My body went limp, and Tabby took hold of my arm, pulling me up and past the last steps. We raced against the inferno as it poured through the hallway leading to the trapdoor. A ladder waited for us at the end of the hall.

The thought of Avery was embedded in me now. Forever hurting me each time I blinked. How he stood there and let the fire lash into his body, melt him away in an instant.

"Go! Up!" Tabby yelled, and I realized I was on the ladder. He was pushing against my rear, ushering me forward, so I went, never looking back.
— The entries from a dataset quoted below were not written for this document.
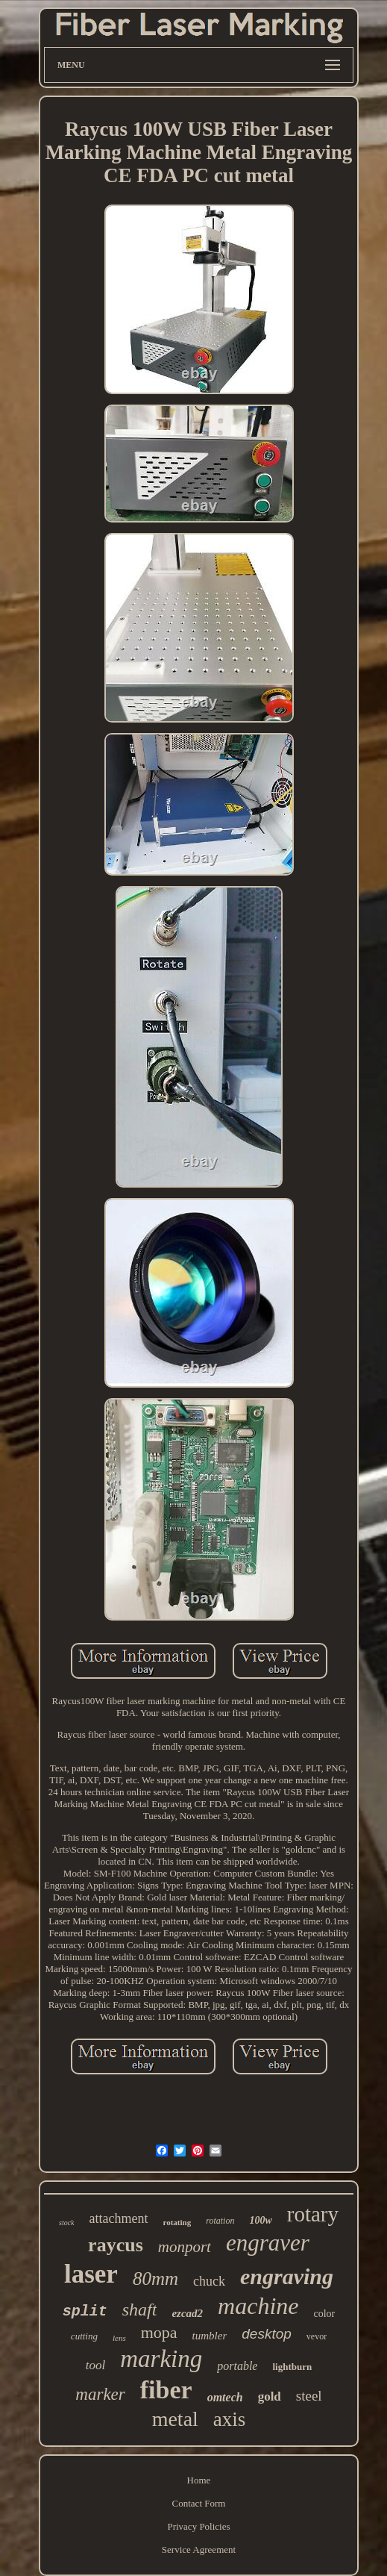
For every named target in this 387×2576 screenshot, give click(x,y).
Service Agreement (199, 2549)
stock (67, 2222)
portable (237, 2366)
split (85, 2311)
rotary (313, 2214)
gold (269, 2396)
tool (95, 2365)
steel (309, 2396)
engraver (267, 2243)
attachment (118, 2218)
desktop (267, 2334)
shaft (139, 2309)
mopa (159, 2332)
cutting (84, 2336)
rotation (220, 2220)
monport (184, 2247)
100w (260, 2220)
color (325, 2313)
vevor (316, 2336)
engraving (286, 2276)
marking (161, 2358)
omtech (225, 2397)
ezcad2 (187, 2313)
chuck (209, 2281)
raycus (115, 2245)
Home (199, 2480)
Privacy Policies (198, 2526)
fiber (166, 2390)
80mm (155, 2278)
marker (100, 2394)
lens (119, 2337)
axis (229, 2419)
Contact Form (199, 2503)
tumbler (209, 2336)
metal (175, 2418)
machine (258, 2305)
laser (91, 2274)
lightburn (292, 2366)
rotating (177, 2222)
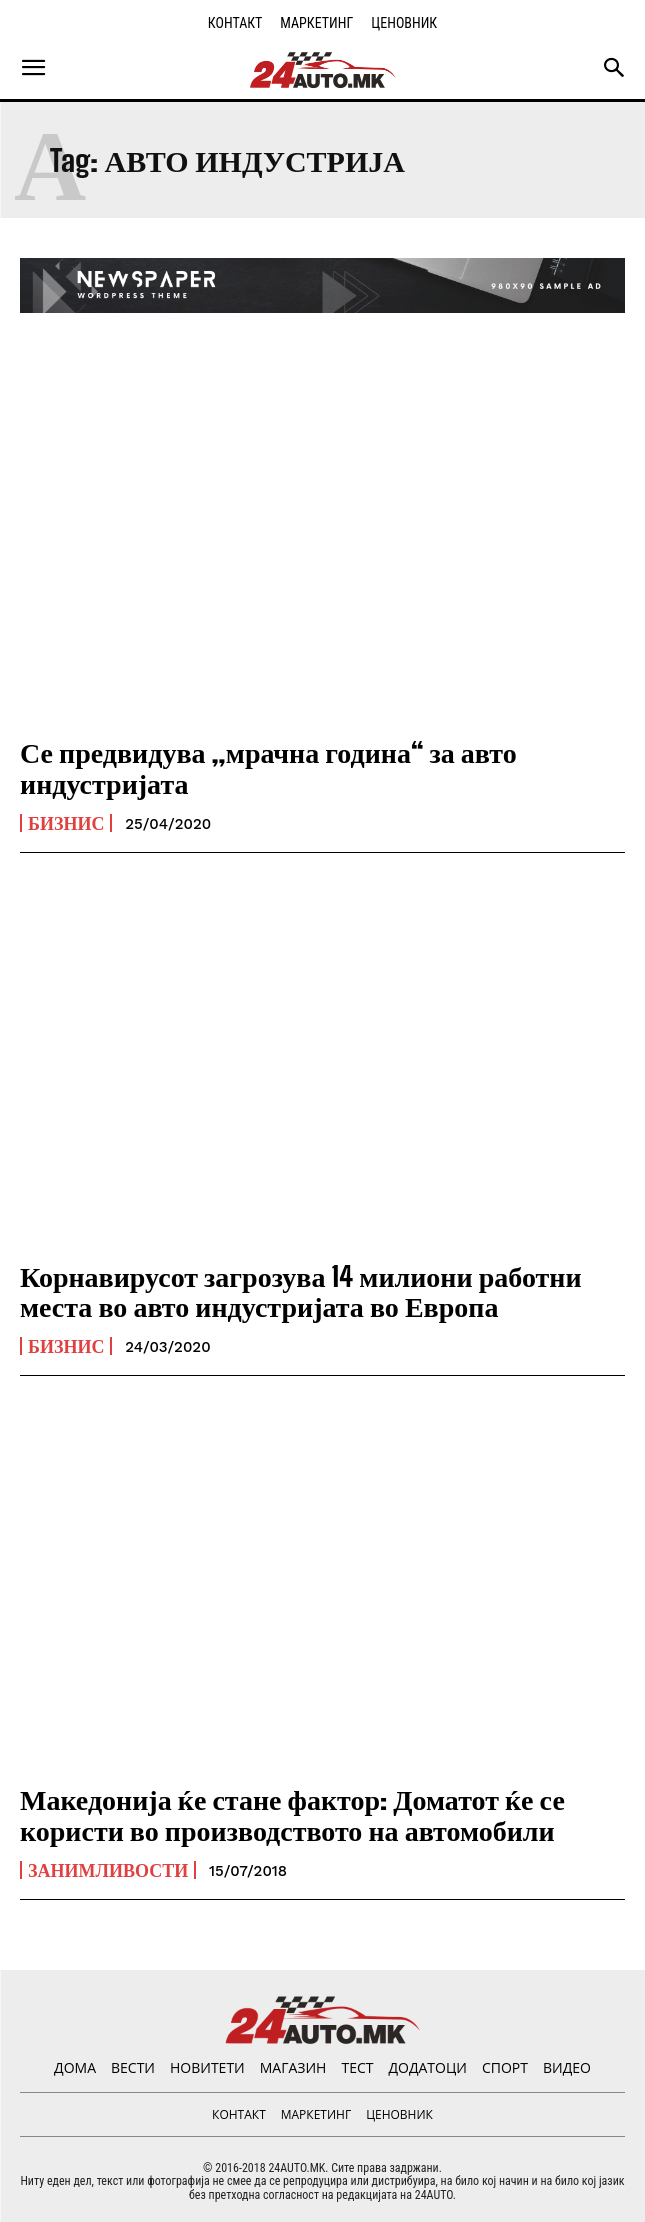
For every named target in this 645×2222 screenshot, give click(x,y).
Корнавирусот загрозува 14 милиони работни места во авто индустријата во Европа (301, 1291)
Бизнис (66, 823)
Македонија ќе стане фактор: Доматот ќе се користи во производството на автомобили (292, 1814)
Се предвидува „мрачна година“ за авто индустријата (268, 767)
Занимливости (108, 1870)
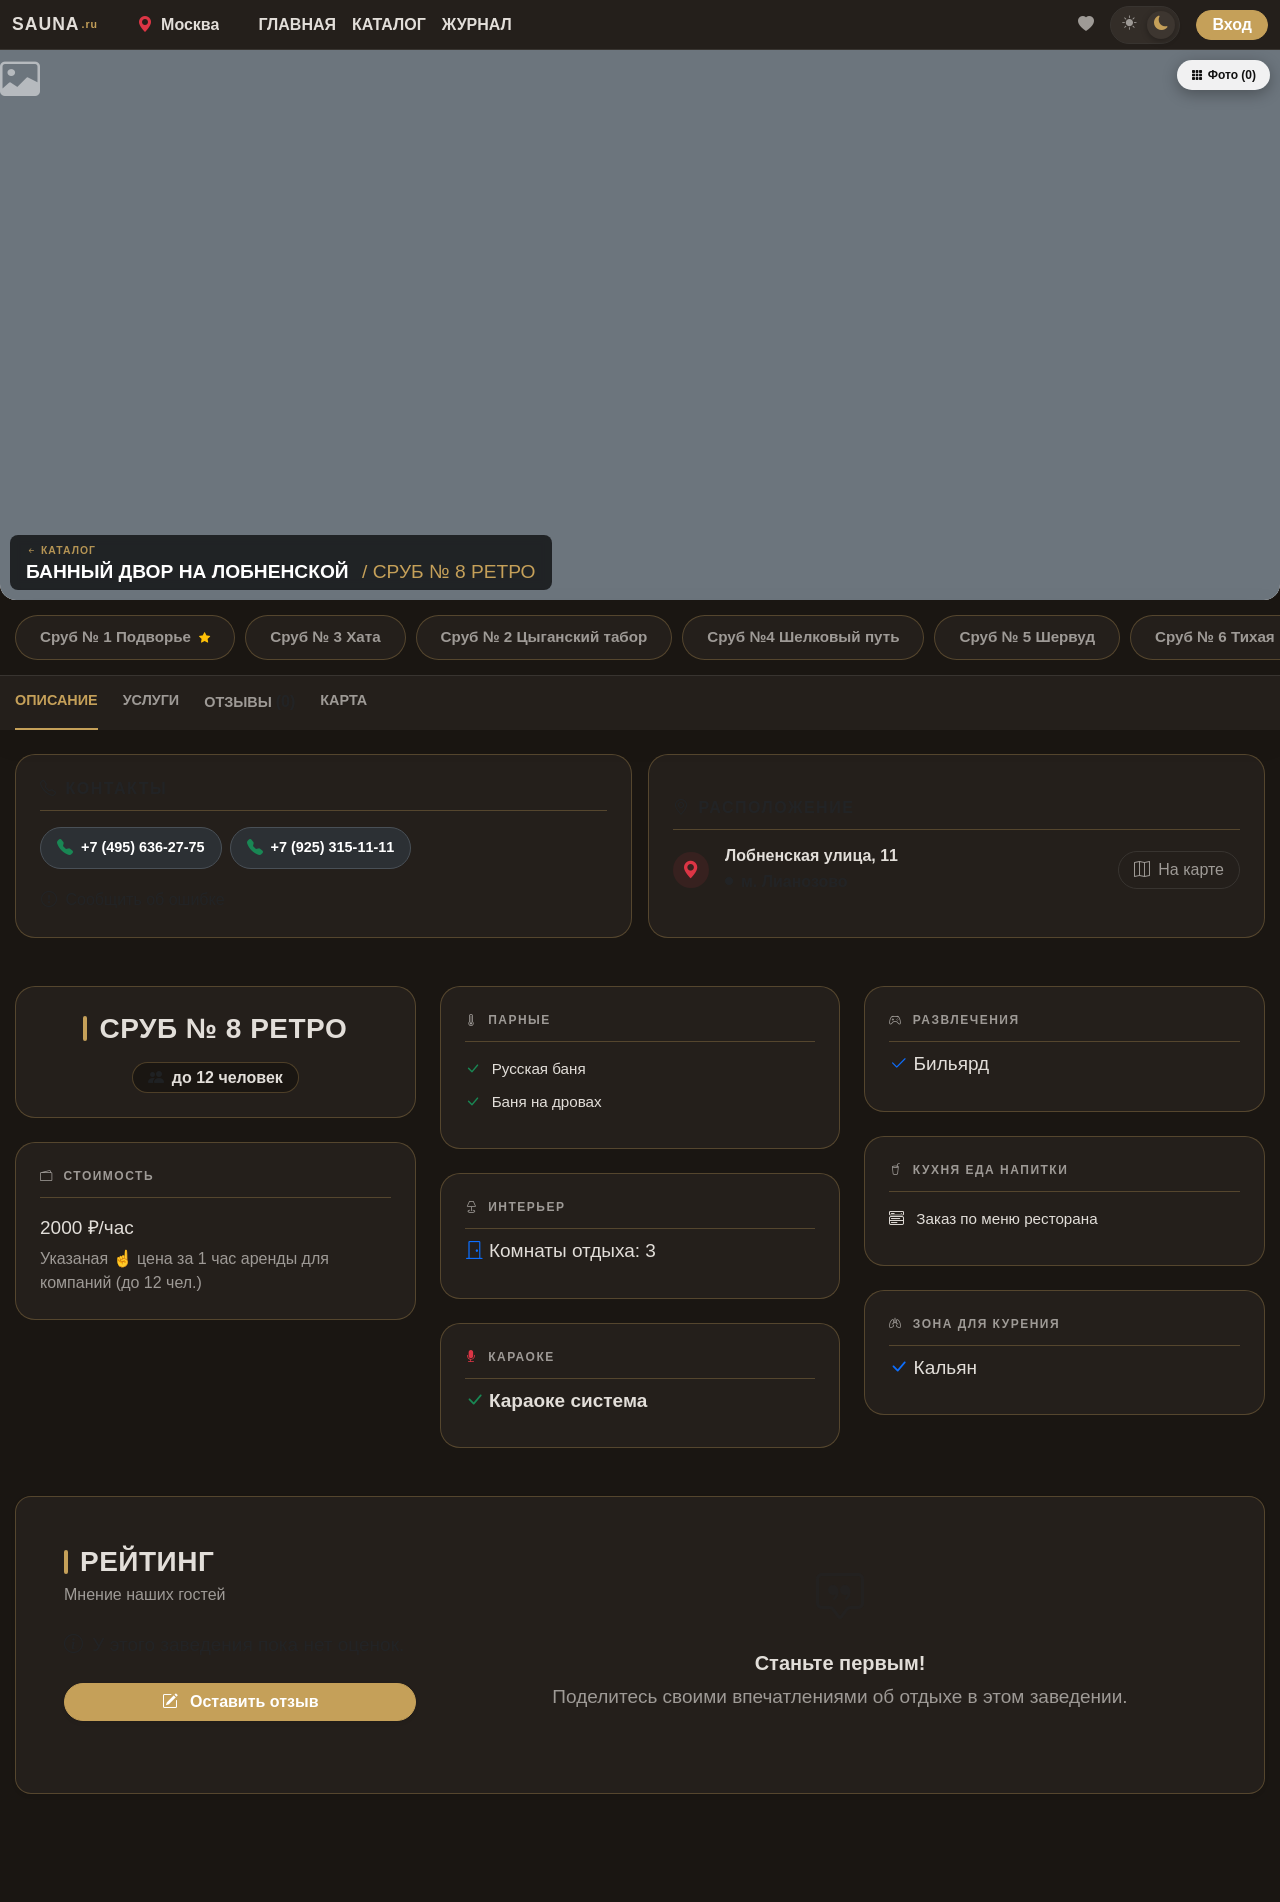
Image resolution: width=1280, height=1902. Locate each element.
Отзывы (249, 701)
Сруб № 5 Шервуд (1027, 636)
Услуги (151, 700)
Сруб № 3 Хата (325, 636)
I couldn't stifle the tears burning under my eyes, rolling onto the deep scratches left by Avery when he was fighting my hold.

I climbed and climbed and pried the door open and right then, natural light flooded my eyes. The smell of trees and water and sky. The smell of liberty.

No hesitation, I thought as I hoisted all of my body through the door and onto what felt like dirt. Moist, real nature. Tabby appeared behind me and a heavy slam sounded—the noise of the trapdoor shutting us out from the facility, which I now saw was constructed beneath ground. The crackling of the fire down there was silenced at last.

We did not stop going.

Tabby took my hand and ran, weaving through trees, threading through the green, not exactly knowing where we were but that was okay. I was just happy to finally be free.

Yet none of my questions had been answered.